Goal of the exercise: Lines from the one containing "Given: Click the black 0.65560 last price tag" to the end of the records, both ends included and exactly as written, are the whole answer, and no pictures go in it.
===== Given records
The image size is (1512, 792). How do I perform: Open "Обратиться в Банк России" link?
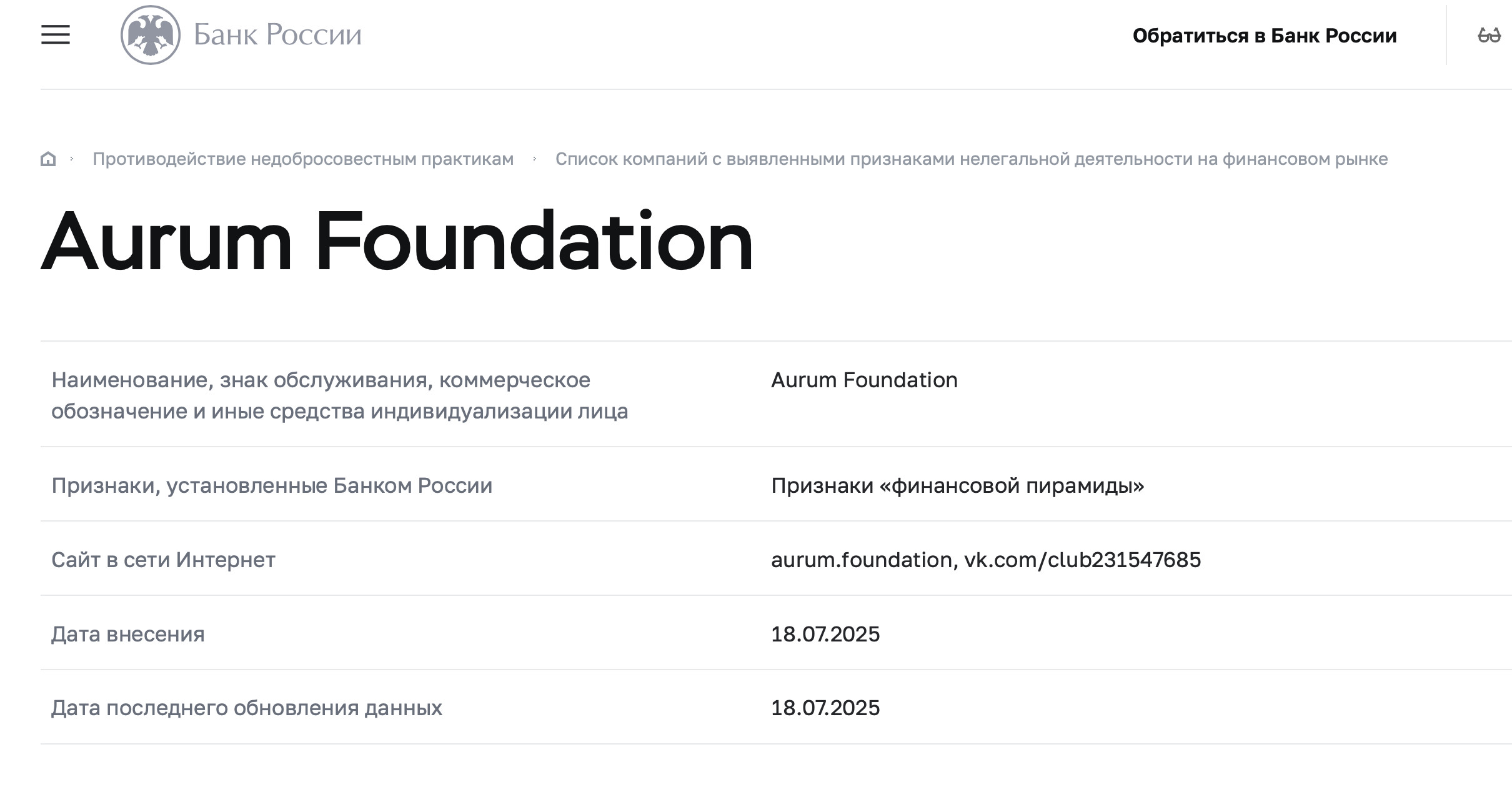pos(1264,36)
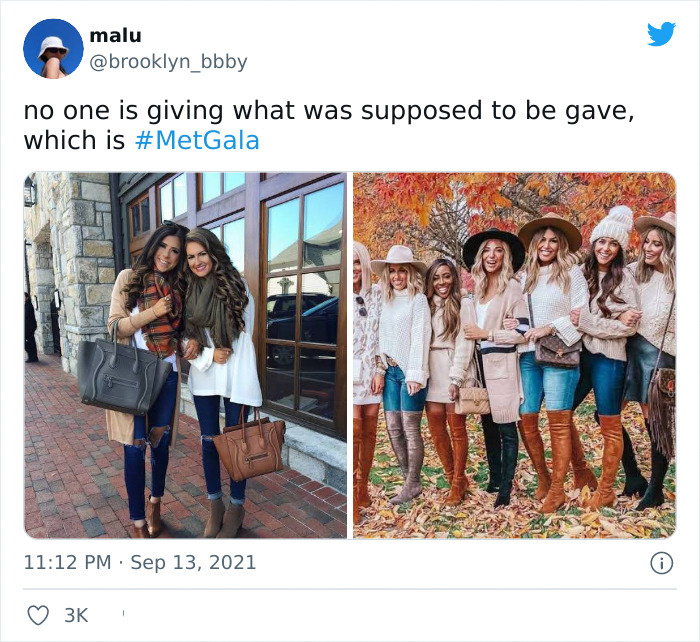Click the display name malu
This screenshot has width=700, height=642.
pos(115,36)
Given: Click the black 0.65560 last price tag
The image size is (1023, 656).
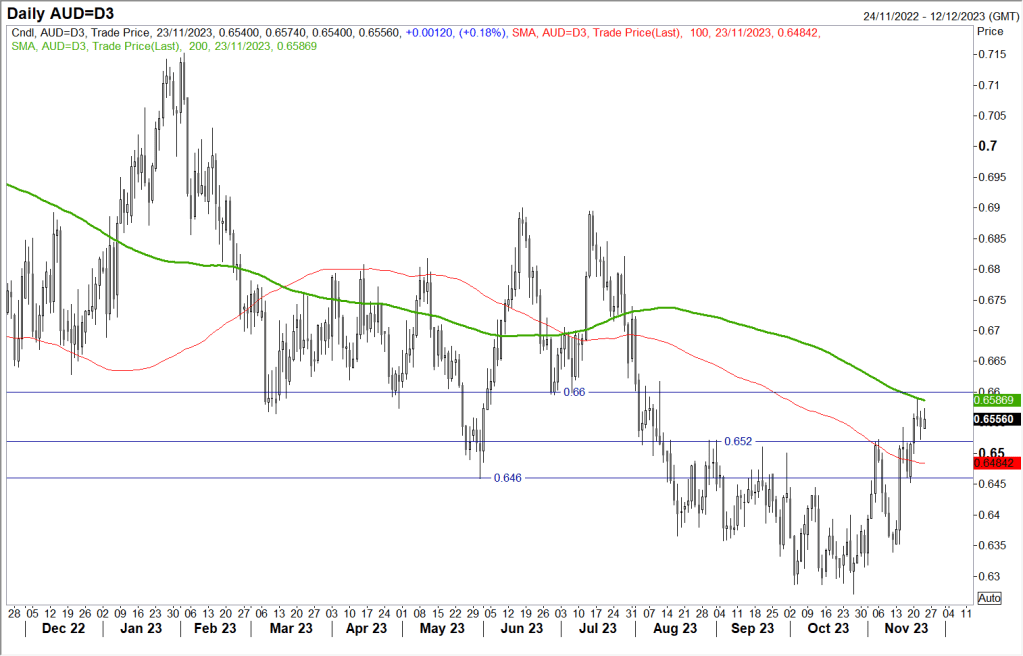Looking at the screenshot, I should click(x=996, y=422).
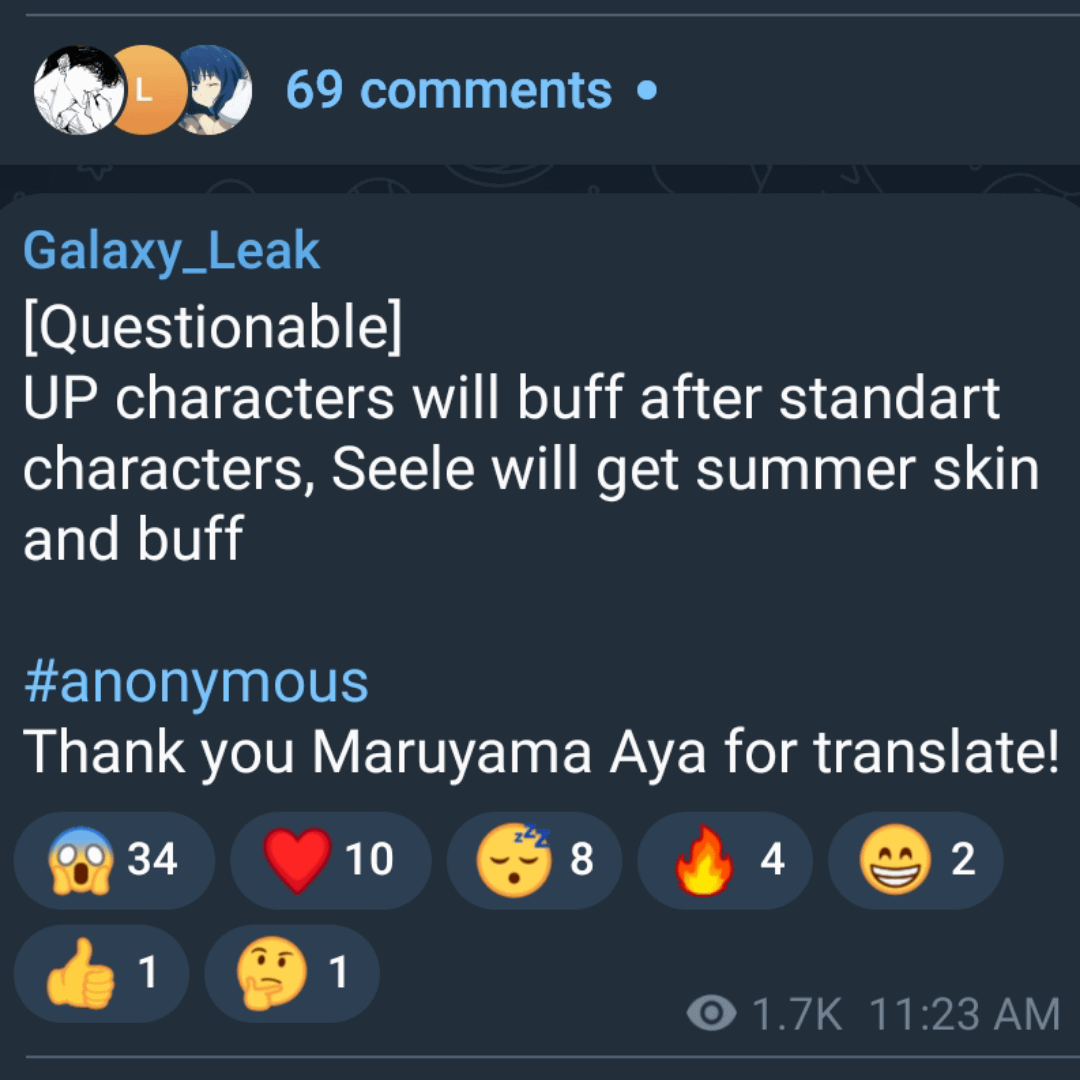Viewport: 1080px width, 1080px height.
Task: Add the thinking face reaction
Action: [x=292, y=973]
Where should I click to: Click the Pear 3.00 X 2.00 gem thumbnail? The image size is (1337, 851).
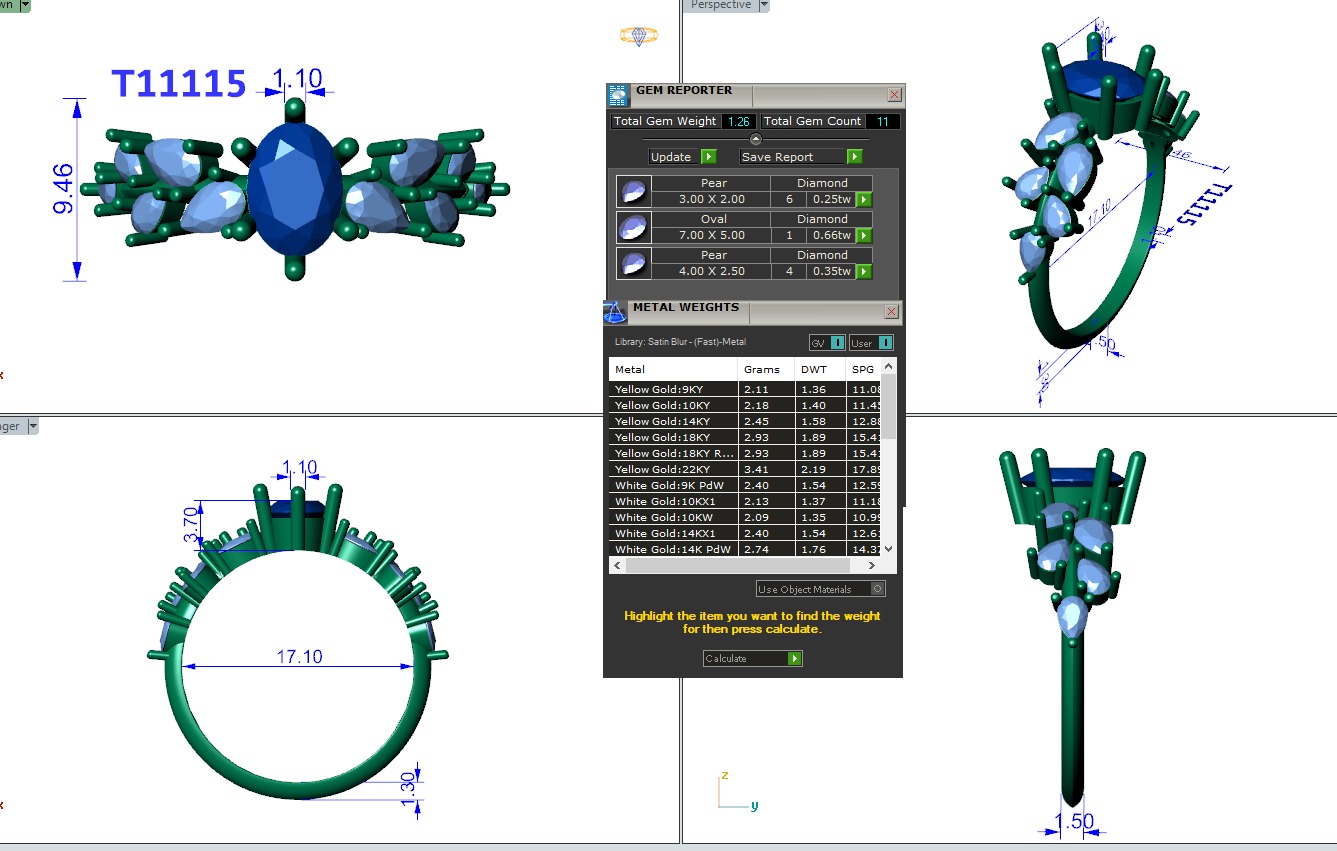(x=633, y=191)
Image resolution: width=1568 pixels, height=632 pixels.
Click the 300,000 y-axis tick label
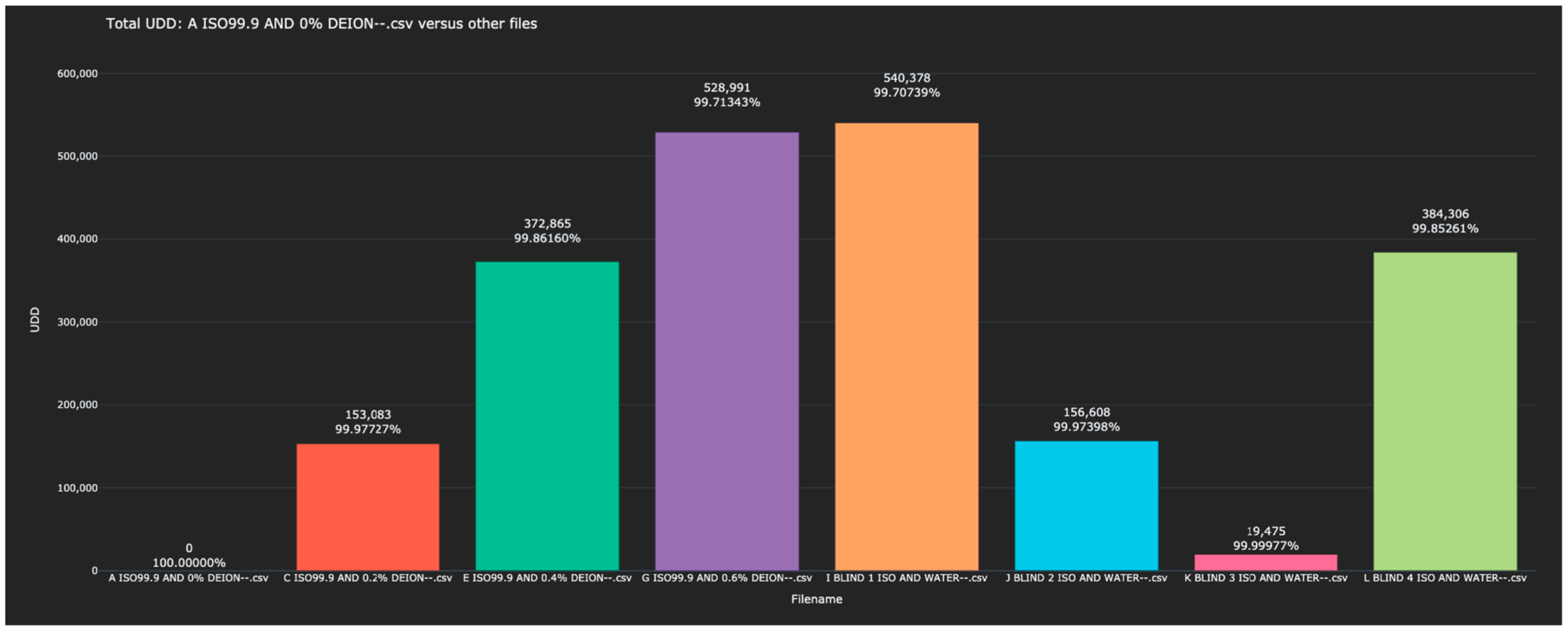coord(77,322)
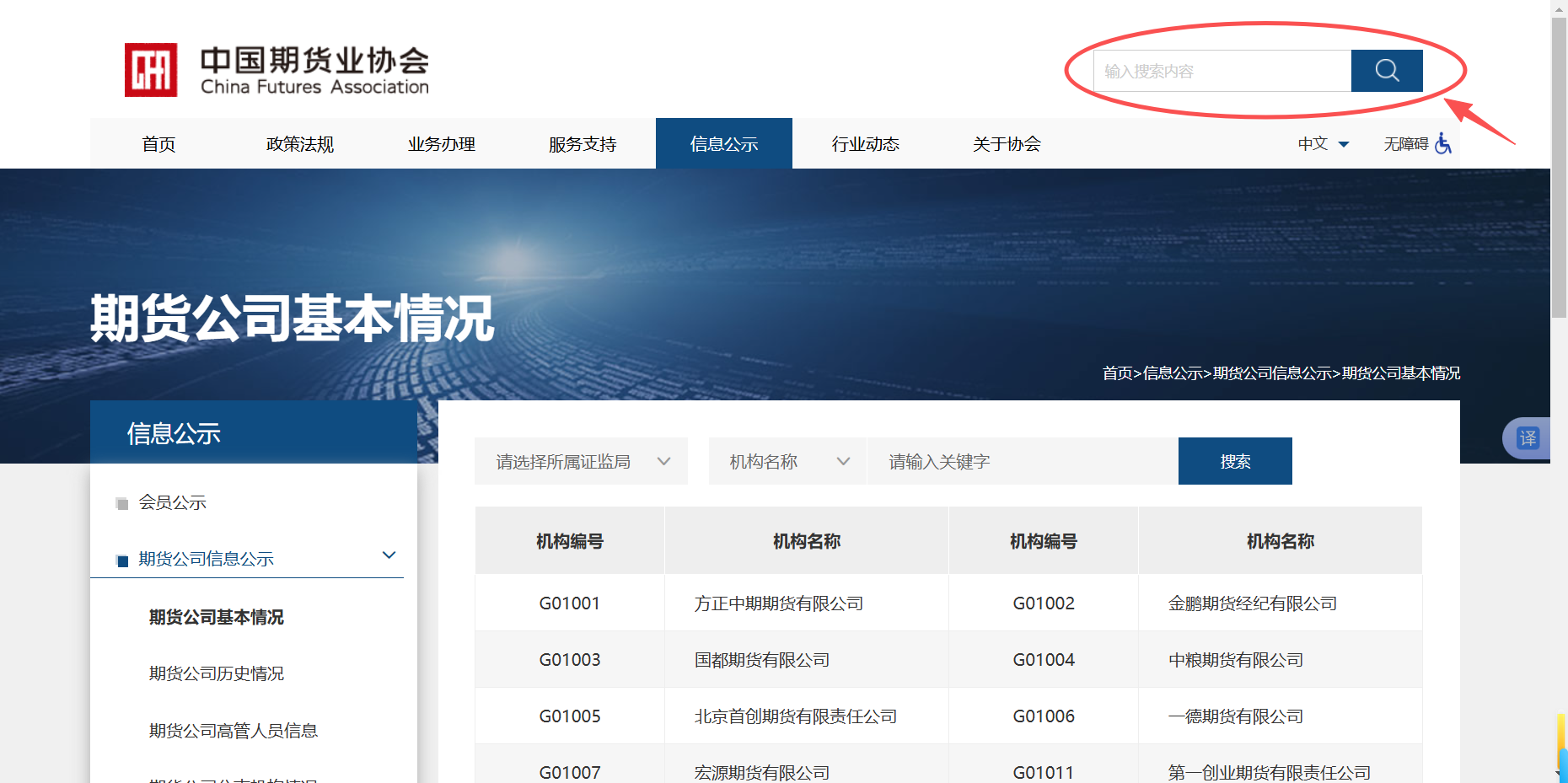Open the 政策法规 navigation menu
This screenshot has height=783, width=1568.
300,144
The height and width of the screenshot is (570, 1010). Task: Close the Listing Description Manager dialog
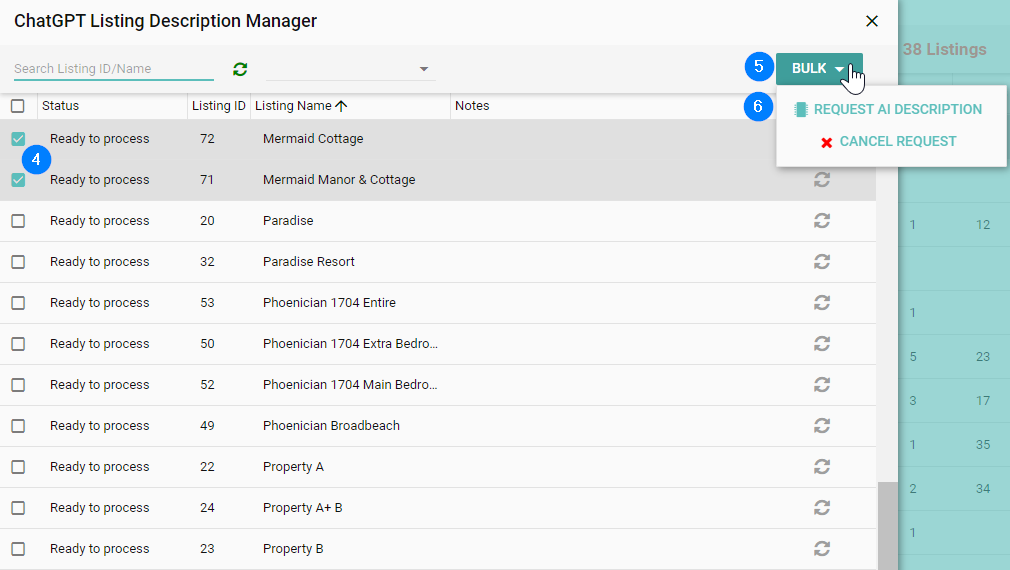[x=872, y=21]
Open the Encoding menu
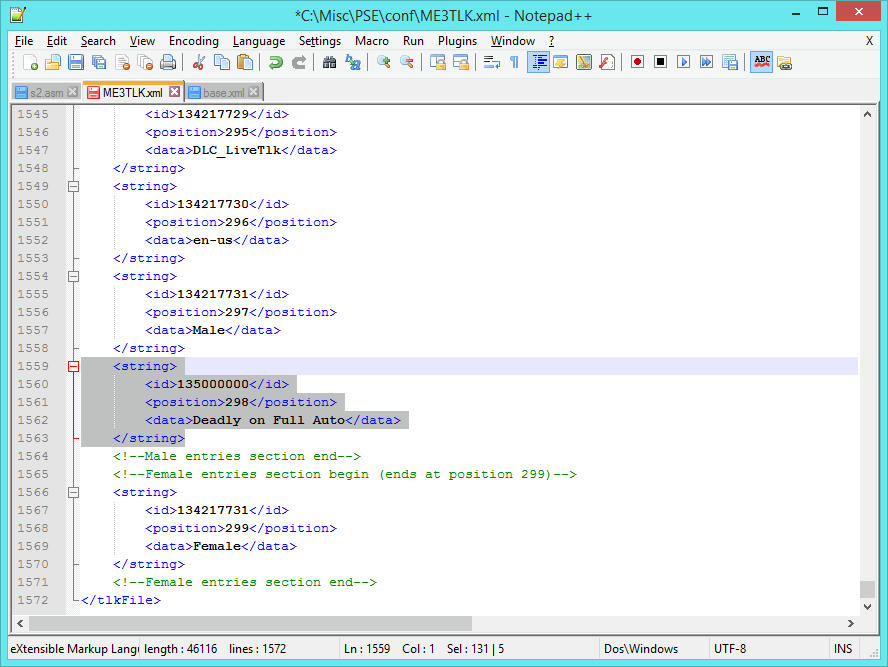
==========
Reply:
Given: Click the black 0.65560 last price tag
The image size is (1023, 656).
Looking at the screenshot, I should click(x=996, y=422).
Viewport: 1080px width, 1080px height.
Task: Add the thinking face reaction
Action: [x=292, y=973]
Where should I click to: Click the Pear 3.00 X 2.00 gem thumbnail? The image size is (1337, 851).
(x=633, y=191)
Image resolution: width=1568 pixels, height=632 pixels.
Click the 300,000 y-axis tick label
coord(77,322)
Open the 政策法规 navigation menu
This screenshot has height=783, width=1568.
300,144
The height and width of the screenshot is (570, 1010). Task: Close the Listing Description Manager dialog
[x=872, y=21]
Open the Encoding menu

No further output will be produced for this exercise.